- Location of Little York in Warren County, Illinois.
- Location of Illinois in the United States
- Coordinates: 41°00′39″N 90°44′50″W﻿ / ﻿41.01083°N 90.74722°W
- Country: United States
- State: Illinois
- County: Warren
- Township: Sumner

Area
- • Total: 0.22 sq mi (0.58 km^{2})
- • Land: 0.22 sq mi (0.58 km^{2})
- Elevation: 617 ft (188 m)

Population (2020)
- • Total: 283
- • Density: 1,268.1/sq mi (489.62/km^{2})
- Time zone: UTC-6 (CST)
- • Summer (DST): UTC-5 (CDT)
- ZIP Code(s): 61453
- Area code: 309
- FIPS code: 17-44082
- GNIS feature ID: 2398454
- Wikimedia Commons: Little York, Illinois

= Little York, Illinois =

Little York is a village in Warren County, Illinois, United States. As of the 2020 census, Little York had a population of 283. It is part of the Galesburg Micropolitan Statistical Area.

==History==
The area was first settled in 1829 along what was once known as the "Monmouth, Aledo and Muscatine Stagecoach line." A section of the MAM Trail between Little York and Monmouth still exists today as part of IL-13.

Little York was incorporated as a village on May 11, 1894.

==Geography==

According to the 2010 census, Little York has a total area of 0.26 sqmi, all land.

==Demographics==

As of the census of 2000, there were 269 people, 109 households, and 74 families residing in the village. The population density was 1,043.3 PD/sqmi. There were 114 housing units at an average density of 442.2 /sqmi. The racial makeup of the village was 99.63% White and 0.37% Native American. Hispanic or Latino of any race were 1.49% of the population.

There were 109 households, out of which 33.9% had children under the age of 18 living with them, 53.2% were married couples living together, 10.1% had a female householder with no husband present, and 31.2% were non-families. 29.4% of all households were made up of individuals, and 22.0% had someone living alone who was 65 years of age or older. The average household size was 2.47 and the average family size was 3.00.

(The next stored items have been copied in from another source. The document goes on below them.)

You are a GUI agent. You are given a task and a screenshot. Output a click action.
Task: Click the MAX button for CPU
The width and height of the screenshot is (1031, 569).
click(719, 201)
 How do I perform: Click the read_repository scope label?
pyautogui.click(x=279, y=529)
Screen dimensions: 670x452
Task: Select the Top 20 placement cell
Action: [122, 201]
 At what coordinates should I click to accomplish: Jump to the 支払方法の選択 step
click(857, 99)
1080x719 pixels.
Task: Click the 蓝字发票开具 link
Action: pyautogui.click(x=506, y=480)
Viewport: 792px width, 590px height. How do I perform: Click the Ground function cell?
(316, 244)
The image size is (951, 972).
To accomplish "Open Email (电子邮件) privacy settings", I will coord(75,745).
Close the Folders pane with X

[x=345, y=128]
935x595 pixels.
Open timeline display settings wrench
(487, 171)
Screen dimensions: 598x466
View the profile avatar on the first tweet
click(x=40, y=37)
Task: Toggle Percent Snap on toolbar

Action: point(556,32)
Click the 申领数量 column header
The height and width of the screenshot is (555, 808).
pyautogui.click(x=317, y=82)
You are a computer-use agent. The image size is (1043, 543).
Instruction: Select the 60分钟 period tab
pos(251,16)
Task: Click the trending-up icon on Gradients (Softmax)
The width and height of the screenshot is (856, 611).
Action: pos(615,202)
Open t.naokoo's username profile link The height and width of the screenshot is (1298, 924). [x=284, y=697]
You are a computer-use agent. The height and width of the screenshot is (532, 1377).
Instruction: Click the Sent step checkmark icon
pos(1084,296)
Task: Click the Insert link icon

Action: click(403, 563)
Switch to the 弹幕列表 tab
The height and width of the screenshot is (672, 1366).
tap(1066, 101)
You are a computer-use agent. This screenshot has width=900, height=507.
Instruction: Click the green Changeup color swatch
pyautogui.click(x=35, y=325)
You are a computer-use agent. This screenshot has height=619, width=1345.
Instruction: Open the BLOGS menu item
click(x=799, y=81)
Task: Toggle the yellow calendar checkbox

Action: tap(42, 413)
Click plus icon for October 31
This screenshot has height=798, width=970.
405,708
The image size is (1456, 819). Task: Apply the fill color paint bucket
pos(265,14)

In the village, the population was spread out, with 26.4% under the age of 18, 8.2% from 18 to 24, 28.6% from 25 to 44, 19.3% from 45 to 64, and 17.5% who were 65 years of age or older. The median age was 39 years. For every 100 females, there were 102.3 males. For every 100 females age 18 and over, there were 90.4 males.

The median income for a household in the village was $29,688, and the median income for a family was $39,375. Males had a median income of $32,188 versus $21,250 for females. The per capita income for the village was $15,121. About 12.5% of families and 14.8% of the population were below the poverty line, including 9.1% of those under the age of eighteen and 26.1% of those 65 or over.

Historical population
| Census | Pop. | Note | %± |
| 1880 | 79 |  | — |
| 1900 | 334 |  | — |
| 1910 | 358 |  | 7.2% |
| 1920 | 355 |  | −0.8% |
| 1930 | 314 |  | −11.5% |
| 1940 | 318 |  | 1.3% |
| 1950 | 324 |  | 1.9% |
| 1960 | 329 |  | 1.5% |
| 1970 | 297 |  | −9.7% |
| 1980 | 347 |  | 16.8% |
| 1990 | 349 |  | 0.6% |
| 2000 | 269 |  | −22.9% |
| 2010 | 331 |  | 23.0% |
| 2020 | 283 |  | −14.5% |
U.S. Decennial Census

==Transportation==
While there is no fixed-route transit service in Little York, intercity bus service is provided by Burlington Trailways in nearby Monmouth.